Repeat the data exactly, please; no pictures belong in the copy.

════════════════════

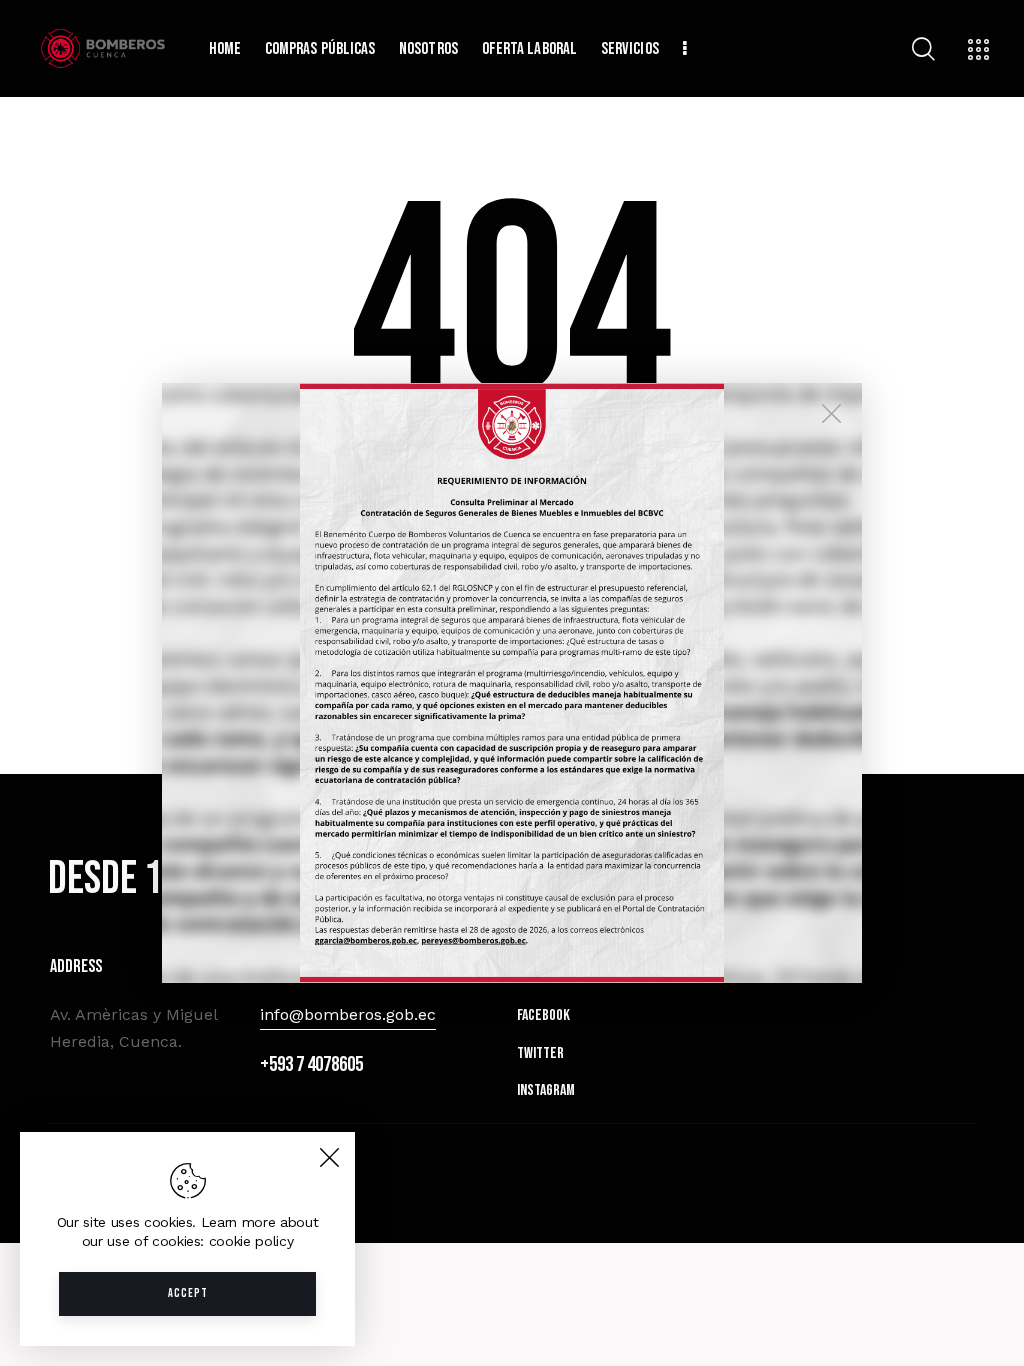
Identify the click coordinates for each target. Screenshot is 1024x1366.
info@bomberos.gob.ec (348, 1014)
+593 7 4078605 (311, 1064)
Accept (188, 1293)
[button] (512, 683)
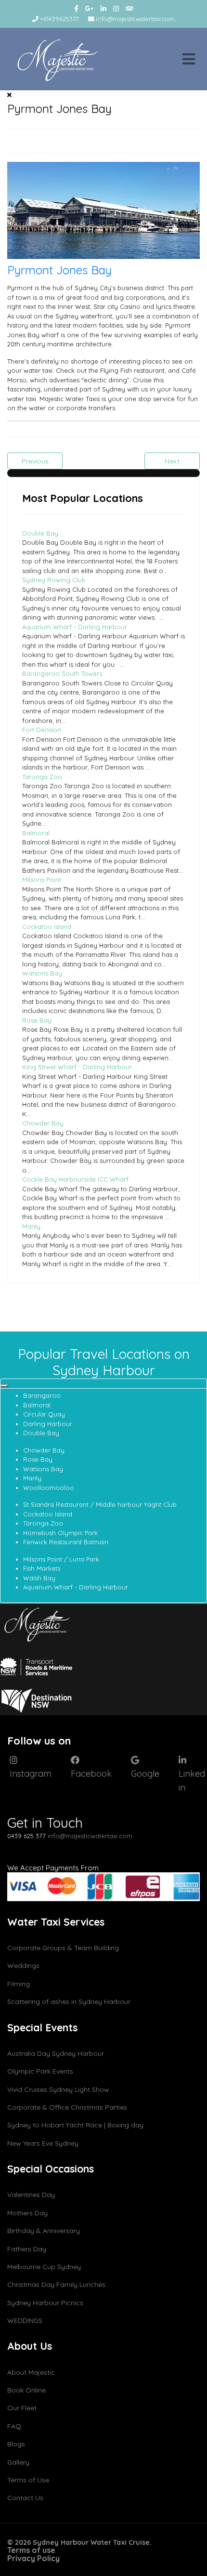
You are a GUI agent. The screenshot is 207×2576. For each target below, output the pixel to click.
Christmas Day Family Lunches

════════════════════

**RESPONSE**
Identify the click coordinates for each target. Screenshot is 1024x1366.
info@bomberos.gob.ec (348, 1014)
+593 7 4078605 (311, 1064)
Accept (188, 1293)
[button] (512, 683)
You are a GUI agent. The screenshot is 207×2576. For each target below, output the pixel to click.
Christmas Day Family Lunches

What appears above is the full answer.